In order to further implement the above technical solution, in S1, the specific content of obtaining the on-resistances of the SiC MOSFET and the IGBT according to the driving voltages of the SiC MOSFET and the IGBT in the hybrid device includes:

the turn-on loss of a hybrid device is related to the load current and equivalent resistance that the internal device flows through. Wherein, the on-resistance of the SiC MOSFET And on-resistance of IGBTThe positive correlation with the driving voltage and the positive correlation with the junction temperature are linear, and the positive correlation is specifically shown as the following formula:

(1)

(2)

Wherein, Is the on-resistance of the IGBT,AndThe junction temperature, the on-resistance temperature influence factor, the reference driving voltage, the reference on-resistance and the driving voltage correction factor of the SiC MOSFET are respectively obtained,AndThe drive voltage correction factor is the junction temperature, the on-resistance temperature influence factor, the reference drive voltage, the reference on-resistance of the IGBT respectively.

In order to further implement the above technical scheme, the on-resistance of the S1 through the SiC MOSFETObtaining inflection point currentAccording to the load currentAnd (3) withThe specific content of establishing the conduction loss model respectively comprises the following steps:

when the load current of the Si/SiC mixed device is smaller, the conduction voltage drop of the Si/SiC mixed device is smaller than the starting voltage of the IGBT, the IGBT is not conducted, and all the load current only flows through the SiC MOSFET. When the load current is larger than the inflection point current, the load current is shared by the SiC MOSFET and the IGBT; thus, the conduction loss model of the Si/SiC hybrid device is expressed as:

(3)

(4)

(5)

(6)

Wherein, Is the turn-on voltage of the IGBT,To provide a sub-load current through the SiC MOSFET,In order for the part-load current to flow through the IGBT,In order to achieve the on-loss of the hybrid device,Is the driving voltage of the SiC MOSFET,Is the driving voltage of the IGBT and,Is the on-resistance of the IGBT.

In order to further implement the above technical solution, in S2, the specific content of obtaining the hard turn-on loss and the hard turn-off loss of the SiC MOSFET and the IGBT inside the hybrid device according to the driving resistor and the driving voltage includes:

The switching loss of the hybrid device consists of the switching loss of the SiC MOSFET, the switching loss of the IGBT and the additional conduction loss. Firstly, respectively calculating hard switching loss and hard switching loss of an SiC MOSFET and an IGBT in the hybrid device, wherein the driving voltage is inversely related to the hard switching loss, and the driving resistance is positively related to the hard switching loss, and the specific formula is as follows:

(7)

(8)

(9)

(10)

Wherein, Respectively a driving voltage, a reference driving voltage, a driving resistor, a reference driving resistor, an opening loss reference value and a junction temperature of the SiC MOSFET,Respectively driving voltage, reference driving voltage, turn-on loss reference value and junction temperature of the IGBT; Respectively load current, a load current reference value, bus voltage, a bus voltage reference value and a junction temperature reference value, AndIs the corresponding correction coefficient.

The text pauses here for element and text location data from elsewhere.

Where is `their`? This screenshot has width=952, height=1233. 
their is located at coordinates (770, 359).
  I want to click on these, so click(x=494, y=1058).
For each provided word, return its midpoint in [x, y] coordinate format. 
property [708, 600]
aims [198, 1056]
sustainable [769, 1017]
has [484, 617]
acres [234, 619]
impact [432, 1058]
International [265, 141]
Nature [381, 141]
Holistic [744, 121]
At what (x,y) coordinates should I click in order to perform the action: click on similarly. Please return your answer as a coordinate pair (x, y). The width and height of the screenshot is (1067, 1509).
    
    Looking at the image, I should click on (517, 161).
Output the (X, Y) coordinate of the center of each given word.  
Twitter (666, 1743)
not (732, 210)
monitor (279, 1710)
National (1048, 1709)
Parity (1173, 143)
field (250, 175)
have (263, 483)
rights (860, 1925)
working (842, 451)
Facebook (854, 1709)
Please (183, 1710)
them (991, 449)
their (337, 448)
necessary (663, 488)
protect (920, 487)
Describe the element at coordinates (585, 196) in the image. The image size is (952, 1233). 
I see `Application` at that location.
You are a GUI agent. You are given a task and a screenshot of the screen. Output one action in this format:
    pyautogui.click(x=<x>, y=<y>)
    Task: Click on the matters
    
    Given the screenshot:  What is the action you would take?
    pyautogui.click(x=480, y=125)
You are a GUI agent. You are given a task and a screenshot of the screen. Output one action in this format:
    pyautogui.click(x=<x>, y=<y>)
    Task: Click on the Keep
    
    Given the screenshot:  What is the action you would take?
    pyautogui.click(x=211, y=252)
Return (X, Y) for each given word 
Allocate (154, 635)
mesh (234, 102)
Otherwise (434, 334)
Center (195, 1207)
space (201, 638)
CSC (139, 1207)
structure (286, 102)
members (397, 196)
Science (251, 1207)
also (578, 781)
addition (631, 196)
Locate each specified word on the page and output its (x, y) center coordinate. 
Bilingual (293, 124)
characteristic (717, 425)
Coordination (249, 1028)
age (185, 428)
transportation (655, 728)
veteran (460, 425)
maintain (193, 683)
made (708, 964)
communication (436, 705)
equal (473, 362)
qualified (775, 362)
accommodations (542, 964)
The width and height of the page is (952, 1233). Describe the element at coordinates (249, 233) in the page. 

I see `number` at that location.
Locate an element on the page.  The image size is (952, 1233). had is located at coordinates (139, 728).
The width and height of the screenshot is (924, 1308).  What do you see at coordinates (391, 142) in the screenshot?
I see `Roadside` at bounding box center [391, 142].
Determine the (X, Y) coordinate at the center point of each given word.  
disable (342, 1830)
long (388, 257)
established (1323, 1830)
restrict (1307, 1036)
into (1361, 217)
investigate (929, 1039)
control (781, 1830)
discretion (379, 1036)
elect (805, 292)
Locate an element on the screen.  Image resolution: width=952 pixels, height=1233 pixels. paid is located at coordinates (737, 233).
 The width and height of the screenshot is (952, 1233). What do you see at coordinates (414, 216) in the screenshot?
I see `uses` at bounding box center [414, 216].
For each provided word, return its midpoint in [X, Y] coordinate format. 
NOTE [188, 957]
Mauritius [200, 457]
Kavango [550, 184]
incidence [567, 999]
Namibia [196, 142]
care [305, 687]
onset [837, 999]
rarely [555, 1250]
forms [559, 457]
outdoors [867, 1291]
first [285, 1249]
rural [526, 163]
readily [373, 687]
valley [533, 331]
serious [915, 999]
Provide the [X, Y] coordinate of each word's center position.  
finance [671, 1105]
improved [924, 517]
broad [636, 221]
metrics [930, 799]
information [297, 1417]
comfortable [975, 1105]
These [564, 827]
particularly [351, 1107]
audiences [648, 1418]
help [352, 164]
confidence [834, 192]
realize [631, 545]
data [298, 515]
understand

In order to further implement the above technical solution, in S2, the specific content of obtaining the switching loss model according to the hard on loss, the hard off loss and the on voltage includes:

When the hybrid device adopts a typical switch mode to operate, the SiC MOSFET is turned on before the IGBT and turned off after the IGBT, so that the IGBT realizes soft switching, and the turn-on loss of the IGBT is approximately zero. However, due to the existence of the IGBT conductivity modulation effect, the IGBT can form a tailing current generated by the recombination of residual carriers in the turn-off process, so that residual loss exists in the turn-off process of the IGBT. Thus, the total switching loss of the hybrid device is shown as follows:

(11)

(12)

(13)

(14)

(15)

(16)

(17)

(18)

(19)

Wherein the method comprises the steps of As a result of the total switching loss,For the total on-loss,In order to be a total turn-off loss,Is the on-loss of the SiC MOSFET,Is the turn-off loss of the SiC MOSFET,For the turn-off loss of the IGBT,In order to turn on the conduction loss of the process,In order to turn on the loss of the turn-off process,AndThe rise time, the turn-on delay time, the turn-off time and the turn-off residual loss of the IGBT respectively,Is the on delay time of the SiC MOSFET,For the equivalent on-resistance of the hybrid device,And (3) withThe turn-on delay time and the turn-off delay time are respectively.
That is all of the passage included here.